● **Requirement**: Update the thread on drilling four equidistant holes by rewriting the part that opens with "The current problem" and closes with "drill, -Y Drill.", with "brass" in place of "aluminum".

● **Supplied text**:
# Drilling 4 holes, orthogonal and equidistant from the center



## dansawyer (Apr 25, 2020)

I am making several parts that are all components of a project. (I will post pictures when it is complete). 
The current problem is I need to drill 4 holes in an aluminum disc which is about 4 inches in diameter. The holes need to be at 90 degrees from each other, in a circle 2 1/2 inches in diameter, and equidistant from the center. The disc has a 1 inch bored hole in the center. 
What is the best way to do this? 
I have a SB 9 lathe and an RF 30 mill. 
Thank you in advance and for your previous help, the project is progressing nicely. 
Dan


----------



## Asm109 (Apr 25, 2020)

Mount disc,  put test indicator in spindle and center the central bore under the spindle. Zero DRO and dial +X Drill, -X Drill, 0, +Y drill, -Y Drill.
No DRO? Note which direction you have taken out the backlash on the leadscrews, 0 dials.  repeat motions above, allways coming to your dimension from the direction with the backlash taken out. 
QED
Drill hole under size and finish to size with a boring bar will make your hole round, square and on size better than just drilling the hole.

● **Items**:

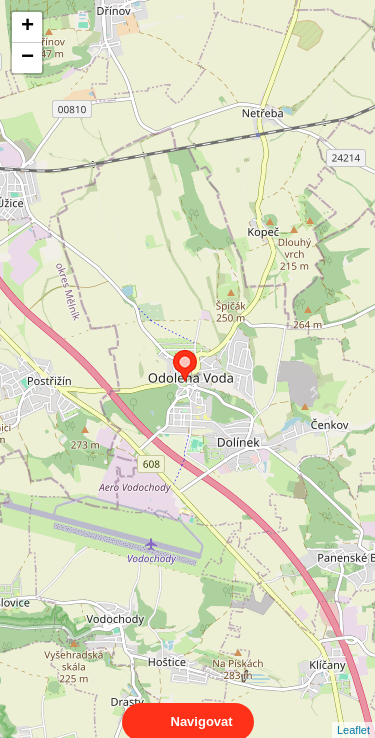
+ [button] (27, 27)
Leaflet (353, 712)
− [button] (27, 58)
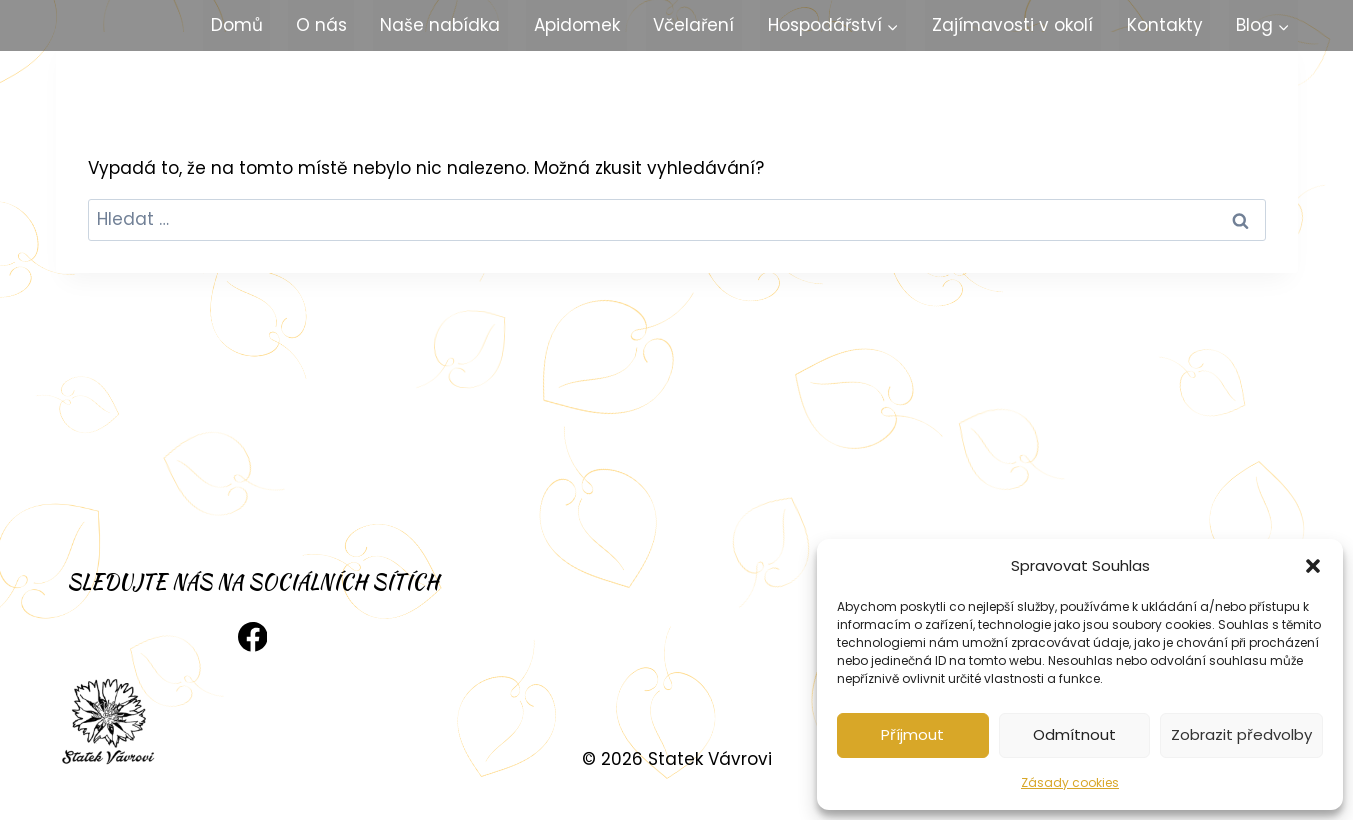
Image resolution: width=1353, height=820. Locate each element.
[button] (1313, 566)
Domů (237, 25)
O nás (321, 25)
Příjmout (912, 734)
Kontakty (1165, 25)
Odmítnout (1074, 734)
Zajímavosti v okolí (1012, 25)
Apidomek (577, 25)
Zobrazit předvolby (1241, 734)
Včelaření (693, 25)
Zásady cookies (1070, 782)
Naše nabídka (440, 25)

● **Right answer**:
The current problem is I need to drill 4 holes in an brass disc which is about 4 inches in diameter. The holes need to be at 90 degrees from each other, in a circle 2 1/2 inches in diameter, and equidistant from the center. The disc has a 1 inch bored hole in the center. 
What is the best way to do this? 
I have a SB 9 lathe and an RF 30 mill. 
Thank you in advance and for your previous help, the project is progressing nicely. 
Dan


----------



## Asm109 (Apr 25, 2020)

Mount disc,  put test indicator in spindle and center the central bore under the spindle. Zero DRO and dial +X Drill, -X Drill, 0, +Y drill, -Y Drill.